In sommige media werd geschreven dat de tour met JEZEBEL je grote doorbraak zou betekenen, die nu werd geknakt. Heb je dat zelf ook zo ervaren?

‘Nee, niet op die manier. Ik verheugde me er vooral op dat de voorstelling een tweede leven zou krijgen, en om het voor een nieuw publiek te spelen, zoals in België. Aanvankelijk maakte ik me geen zorgen over een lege agenda. Programmeurs bleven met me in contact, ik had het idee dat er perspectief was. Veel makers hadden dat helemaal niet. Ik kreeg ook wat compensatie voor de gemiste optredens. 

De hele periode deed me inzien hoeveel verschil er is in het veld, wat betreft onze kwetsbaarheid. We staan niet genoeg stil bij die verschillen. De ene kunstenaar kan zijn huur niet betalen, voor de ander betekent de crisis wel minder inkomen, maar niet meteen grote financiële problemen. Er is nu veel aandacht voor de gemiste inkomsten van de grote podia, maar al voor de coronacrisis hadden veel makers grote zorgen. Zoveel kunstenaars die alleen nog konden rondkomen als ze er een bijbaan naast hadden.’

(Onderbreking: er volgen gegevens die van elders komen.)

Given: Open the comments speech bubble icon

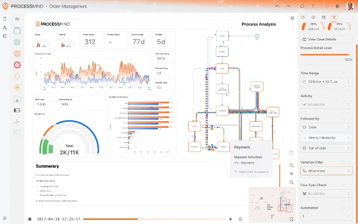Looking at the screenshot, I should [302, 6].
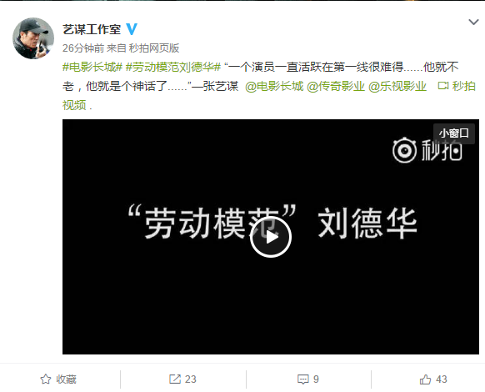Viewport: 485px width, 392px height.
Task: Open the #劳动模范刘德华# hashtag topic
Action: (173, 67)
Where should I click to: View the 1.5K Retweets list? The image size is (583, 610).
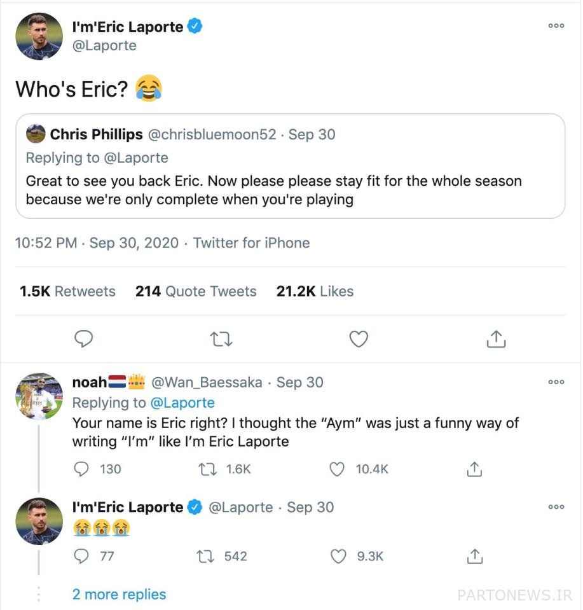tap(68, 291)
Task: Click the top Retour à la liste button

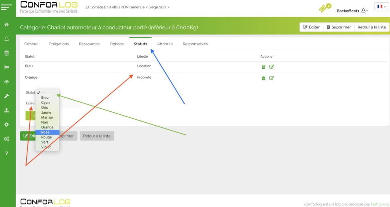Action: coord(371,27)
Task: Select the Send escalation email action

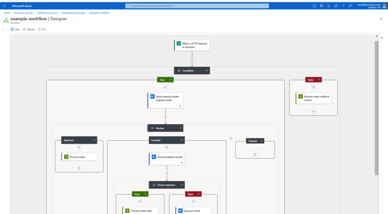Action: pyautogui.click(x=166, y=157)
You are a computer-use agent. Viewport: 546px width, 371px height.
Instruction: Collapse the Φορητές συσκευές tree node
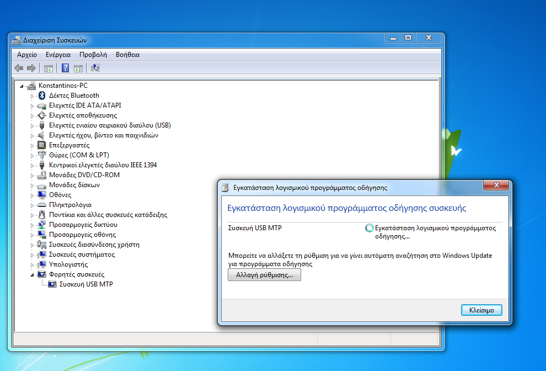(32, 275)
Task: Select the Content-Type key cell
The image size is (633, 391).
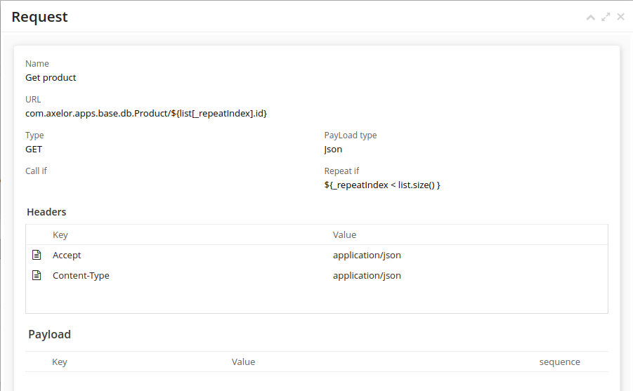Action: [81, 276]
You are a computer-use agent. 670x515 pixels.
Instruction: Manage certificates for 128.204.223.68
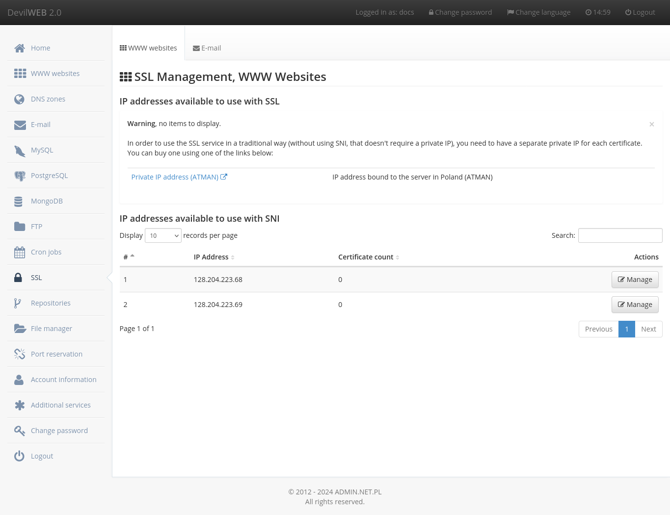[x=635, y=279]
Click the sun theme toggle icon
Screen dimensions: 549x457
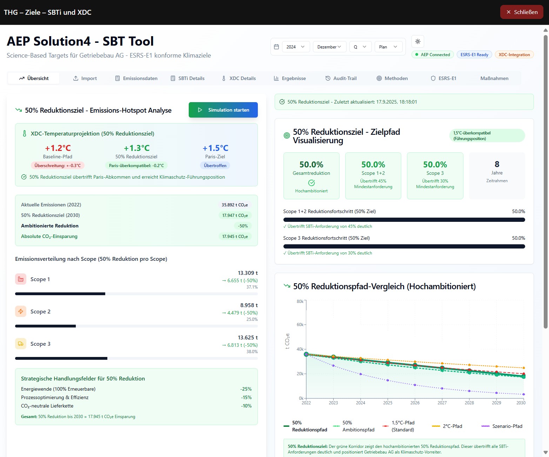point(418,41)
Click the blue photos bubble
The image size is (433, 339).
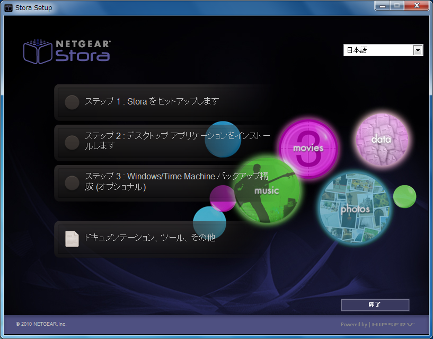click(x=355, y=208)
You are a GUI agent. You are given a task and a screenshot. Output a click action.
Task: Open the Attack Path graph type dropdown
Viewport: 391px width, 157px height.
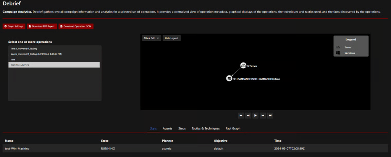point(151,38)
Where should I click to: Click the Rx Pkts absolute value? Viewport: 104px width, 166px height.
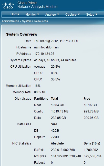(x=63, y=150)
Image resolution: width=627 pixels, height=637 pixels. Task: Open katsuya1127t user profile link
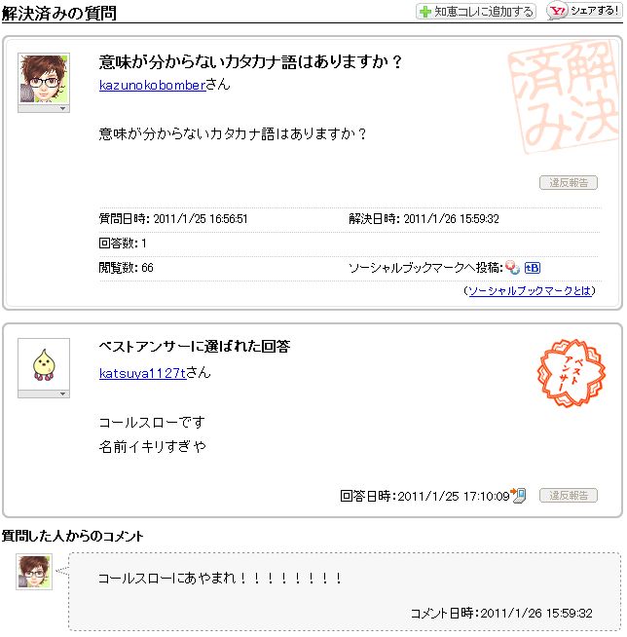(x=142, y=373)
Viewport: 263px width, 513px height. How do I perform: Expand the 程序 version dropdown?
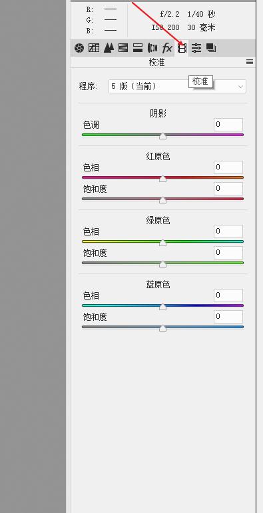(177, 86)
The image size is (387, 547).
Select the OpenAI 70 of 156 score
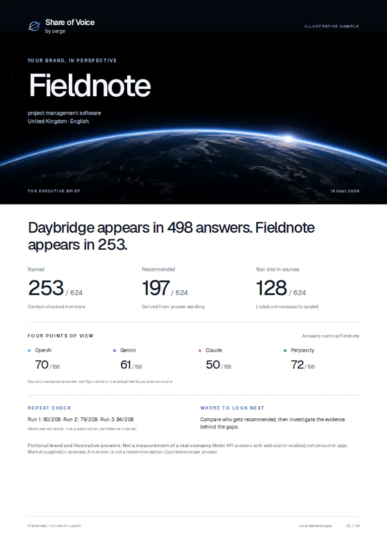[x=47, y=365]
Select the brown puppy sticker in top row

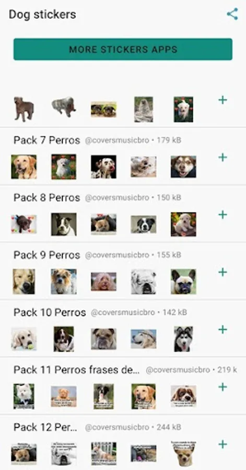[x=24, y=109]
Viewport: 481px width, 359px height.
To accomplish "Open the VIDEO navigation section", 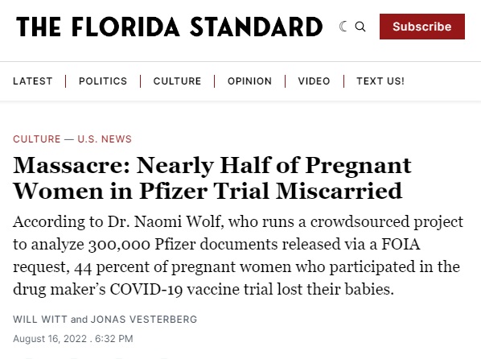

Hoe heb je de lege agenda ingevuld?

‘Ik kon het me dankzij de compensatie veroorloven om rustig aan te doen. Ik heb gewandeld, Benjamin heeft veel gekookt. Op het Franse platteland werkte het internet niet goed, waardoor ik niet mijn eigen routine kon aanhouden, dat vond ik moeilijk. Er ging ook veel tijd op aan reorganiseren, aan de contacten met programmeurs, het zoeken naar nieuwe data, die steeds weer verschoven werden. Mijn familie in Nederland miste ik enorm. Mijn vader (voetbaltrainer en voormalig doelman Stanley Menzo, red.) werkt in China, hem heb ik nog altijd niet kunnen zien. Ik begon me steeds meer af te vragen wat ‘thuis’ voor mij betekent. Eerder was dat niet zo relevant voor me, ik was veel op tournee en voelde niet dat ik iets miste. Nu begon ik naar een thuis te verlangen. In Normandië was het heerlijk, we hadden land om ons heen, natuur, lammetjes, maar het was niet van mij, het was het thuis van de familie van mijn vriend. 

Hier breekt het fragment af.